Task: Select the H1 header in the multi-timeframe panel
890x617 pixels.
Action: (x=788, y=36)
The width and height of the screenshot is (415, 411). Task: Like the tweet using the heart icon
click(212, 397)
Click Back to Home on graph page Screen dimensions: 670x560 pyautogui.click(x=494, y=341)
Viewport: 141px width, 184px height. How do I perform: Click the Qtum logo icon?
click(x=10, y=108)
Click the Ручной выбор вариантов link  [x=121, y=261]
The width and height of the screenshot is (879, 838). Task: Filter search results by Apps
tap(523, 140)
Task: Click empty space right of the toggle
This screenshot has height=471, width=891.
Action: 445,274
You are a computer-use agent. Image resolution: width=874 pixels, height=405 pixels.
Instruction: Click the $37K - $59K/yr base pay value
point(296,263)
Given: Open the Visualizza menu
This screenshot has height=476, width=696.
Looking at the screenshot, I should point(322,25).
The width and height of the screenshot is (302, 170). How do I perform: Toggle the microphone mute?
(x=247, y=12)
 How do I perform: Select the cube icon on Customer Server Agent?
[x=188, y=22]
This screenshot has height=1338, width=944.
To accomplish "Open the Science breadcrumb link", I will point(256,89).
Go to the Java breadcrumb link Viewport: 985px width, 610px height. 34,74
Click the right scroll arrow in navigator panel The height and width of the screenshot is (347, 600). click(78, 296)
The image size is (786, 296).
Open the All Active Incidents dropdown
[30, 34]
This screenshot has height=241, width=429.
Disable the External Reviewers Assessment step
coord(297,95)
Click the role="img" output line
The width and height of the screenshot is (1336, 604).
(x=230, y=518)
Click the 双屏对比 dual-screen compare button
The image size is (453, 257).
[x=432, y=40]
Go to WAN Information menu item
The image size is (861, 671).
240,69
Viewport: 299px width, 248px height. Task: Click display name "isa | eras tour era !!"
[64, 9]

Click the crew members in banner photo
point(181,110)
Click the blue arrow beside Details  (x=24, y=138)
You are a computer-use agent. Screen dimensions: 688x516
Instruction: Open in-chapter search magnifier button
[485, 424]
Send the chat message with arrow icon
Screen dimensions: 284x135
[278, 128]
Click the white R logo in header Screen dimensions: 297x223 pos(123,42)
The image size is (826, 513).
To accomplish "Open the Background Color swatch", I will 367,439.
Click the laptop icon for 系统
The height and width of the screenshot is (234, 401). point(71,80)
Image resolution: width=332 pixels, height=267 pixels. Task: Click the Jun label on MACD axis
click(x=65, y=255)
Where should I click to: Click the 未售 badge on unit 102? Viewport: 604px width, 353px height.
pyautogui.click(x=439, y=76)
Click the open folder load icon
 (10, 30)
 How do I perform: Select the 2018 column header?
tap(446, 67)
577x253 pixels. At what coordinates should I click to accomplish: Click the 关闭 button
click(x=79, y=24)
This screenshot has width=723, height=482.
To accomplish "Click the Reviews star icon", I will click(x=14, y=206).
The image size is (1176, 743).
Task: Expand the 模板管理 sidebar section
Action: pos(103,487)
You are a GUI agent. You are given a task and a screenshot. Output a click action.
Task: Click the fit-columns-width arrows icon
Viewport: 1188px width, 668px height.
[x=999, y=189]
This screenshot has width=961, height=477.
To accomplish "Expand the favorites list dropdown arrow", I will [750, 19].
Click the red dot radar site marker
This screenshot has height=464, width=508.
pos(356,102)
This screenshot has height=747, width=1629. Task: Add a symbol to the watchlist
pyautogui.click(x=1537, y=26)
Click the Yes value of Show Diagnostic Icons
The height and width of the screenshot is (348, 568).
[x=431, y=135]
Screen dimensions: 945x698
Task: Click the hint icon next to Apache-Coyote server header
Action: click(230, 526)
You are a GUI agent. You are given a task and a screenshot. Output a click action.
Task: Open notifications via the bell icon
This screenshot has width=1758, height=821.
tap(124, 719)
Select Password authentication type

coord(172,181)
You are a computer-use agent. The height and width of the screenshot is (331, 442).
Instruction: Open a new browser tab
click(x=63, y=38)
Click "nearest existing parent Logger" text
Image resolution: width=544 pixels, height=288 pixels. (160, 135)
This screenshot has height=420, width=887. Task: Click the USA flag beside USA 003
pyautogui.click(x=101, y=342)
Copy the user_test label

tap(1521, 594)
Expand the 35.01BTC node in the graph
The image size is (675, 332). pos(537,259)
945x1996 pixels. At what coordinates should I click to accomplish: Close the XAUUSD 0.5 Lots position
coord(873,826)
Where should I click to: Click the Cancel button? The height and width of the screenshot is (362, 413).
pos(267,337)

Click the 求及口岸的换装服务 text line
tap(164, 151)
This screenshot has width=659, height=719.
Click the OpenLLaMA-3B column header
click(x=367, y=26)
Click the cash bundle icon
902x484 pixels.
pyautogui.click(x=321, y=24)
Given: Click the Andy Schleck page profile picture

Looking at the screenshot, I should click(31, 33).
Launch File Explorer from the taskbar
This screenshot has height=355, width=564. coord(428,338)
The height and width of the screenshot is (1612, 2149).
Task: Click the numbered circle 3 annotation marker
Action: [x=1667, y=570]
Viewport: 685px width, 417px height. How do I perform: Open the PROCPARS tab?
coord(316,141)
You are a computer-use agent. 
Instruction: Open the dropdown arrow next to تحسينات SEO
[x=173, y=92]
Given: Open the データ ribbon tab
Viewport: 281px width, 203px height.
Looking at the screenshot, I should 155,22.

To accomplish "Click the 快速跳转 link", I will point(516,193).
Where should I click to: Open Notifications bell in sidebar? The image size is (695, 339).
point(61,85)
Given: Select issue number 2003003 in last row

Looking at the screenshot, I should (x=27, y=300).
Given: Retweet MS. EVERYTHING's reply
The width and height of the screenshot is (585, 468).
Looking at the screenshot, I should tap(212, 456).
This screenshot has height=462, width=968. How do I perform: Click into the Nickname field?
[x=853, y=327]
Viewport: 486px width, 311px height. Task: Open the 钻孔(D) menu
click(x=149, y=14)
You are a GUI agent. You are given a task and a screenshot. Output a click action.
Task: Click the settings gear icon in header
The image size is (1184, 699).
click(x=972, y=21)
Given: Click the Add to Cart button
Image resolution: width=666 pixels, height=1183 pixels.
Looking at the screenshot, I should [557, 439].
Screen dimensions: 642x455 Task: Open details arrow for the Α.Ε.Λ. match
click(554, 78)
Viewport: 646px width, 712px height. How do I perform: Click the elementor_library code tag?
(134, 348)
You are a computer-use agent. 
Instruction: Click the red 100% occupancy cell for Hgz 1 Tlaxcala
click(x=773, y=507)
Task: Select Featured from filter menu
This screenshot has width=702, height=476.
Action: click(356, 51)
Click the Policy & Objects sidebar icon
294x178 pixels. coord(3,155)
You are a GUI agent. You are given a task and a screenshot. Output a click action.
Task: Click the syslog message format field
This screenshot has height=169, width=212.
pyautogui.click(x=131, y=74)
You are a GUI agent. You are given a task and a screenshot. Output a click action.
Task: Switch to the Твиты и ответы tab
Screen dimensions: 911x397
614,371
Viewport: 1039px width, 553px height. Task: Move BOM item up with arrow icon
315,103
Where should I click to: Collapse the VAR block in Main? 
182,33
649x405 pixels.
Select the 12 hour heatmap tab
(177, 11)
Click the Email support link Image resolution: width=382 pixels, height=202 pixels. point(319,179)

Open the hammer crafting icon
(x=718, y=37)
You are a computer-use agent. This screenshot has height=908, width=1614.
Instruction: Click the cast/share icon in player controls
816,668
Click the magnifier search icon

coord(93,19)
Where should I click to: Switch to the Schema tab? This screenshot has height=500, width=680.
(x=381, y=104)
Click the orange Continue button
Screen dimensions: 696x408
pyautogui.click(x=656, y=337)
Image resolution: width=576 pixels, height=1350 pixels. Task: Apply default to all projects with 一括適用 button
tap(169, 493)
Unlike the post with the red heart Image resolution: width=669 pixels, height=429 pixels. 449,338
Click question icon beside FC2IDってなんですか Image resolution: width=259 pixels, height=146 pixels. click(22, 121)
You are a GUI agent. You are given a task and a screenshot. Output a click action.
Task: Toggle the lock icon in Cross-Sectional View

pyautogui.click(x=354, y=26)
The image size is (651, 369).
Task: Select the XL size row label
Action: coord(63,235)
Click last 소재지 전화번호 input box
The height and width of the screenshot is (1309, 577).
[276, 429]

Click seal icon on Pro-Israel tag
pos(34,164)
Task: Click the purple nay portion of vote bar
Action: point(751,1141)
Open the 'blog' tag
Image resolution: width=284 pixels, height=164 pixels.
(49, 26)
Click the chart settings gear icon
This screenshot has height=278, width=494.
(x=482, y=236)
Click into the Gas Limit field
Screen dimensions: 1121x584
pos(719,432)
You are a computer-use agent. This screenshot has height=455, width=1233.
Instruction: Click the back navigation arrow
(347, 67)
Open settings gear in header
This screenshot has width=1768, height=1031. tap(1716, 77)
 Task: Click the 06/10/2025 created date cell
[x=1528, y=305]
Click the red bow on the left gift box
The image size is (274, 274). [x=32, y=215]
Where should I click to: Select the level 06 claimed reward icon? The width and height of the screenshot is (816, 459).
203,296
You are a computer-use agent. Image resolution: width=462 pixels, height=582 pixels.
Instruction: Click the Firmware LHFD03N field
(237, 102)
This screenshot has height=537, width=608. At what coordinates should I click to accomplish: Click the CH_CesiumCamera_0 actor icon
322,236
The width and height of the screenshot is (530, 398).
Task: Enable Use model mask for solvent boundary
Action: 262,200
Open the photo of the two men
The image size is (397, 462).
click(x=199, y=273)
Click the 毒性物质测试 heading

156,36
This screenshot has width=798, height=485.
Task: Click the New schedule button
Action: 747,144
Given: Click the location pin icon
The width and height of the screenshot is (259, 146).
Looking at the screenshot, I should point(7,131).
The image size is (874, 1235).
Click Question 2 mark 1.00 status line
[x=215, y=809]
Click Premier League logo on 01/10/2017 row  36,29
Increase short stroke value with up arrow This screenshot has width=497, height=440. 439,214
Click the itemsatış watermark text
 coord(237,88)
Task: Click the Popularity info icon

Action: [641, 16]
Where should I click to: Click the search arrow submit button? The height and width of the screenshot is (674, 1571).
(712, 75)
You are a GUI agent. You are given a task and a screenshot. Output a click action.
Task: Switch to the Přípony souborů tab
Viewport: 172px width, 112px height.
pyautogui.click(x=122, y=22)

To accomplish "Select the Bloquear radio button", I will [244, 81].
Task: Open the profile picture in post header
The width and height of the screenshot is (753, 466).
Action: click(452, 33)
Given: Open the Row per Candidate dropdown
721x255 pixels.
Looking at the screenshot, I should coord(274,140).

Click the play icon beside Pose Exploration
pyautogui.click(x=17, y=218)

________________________________________

● **Your objective**
Look through the entries above. Copy each line in which the string "right" occurs.

● **Reply**
Task: Click empty space right of the toggle
Click the right scroll arrow in navigator panel The height and width of the screenshot is (347, 600). click(78, 296)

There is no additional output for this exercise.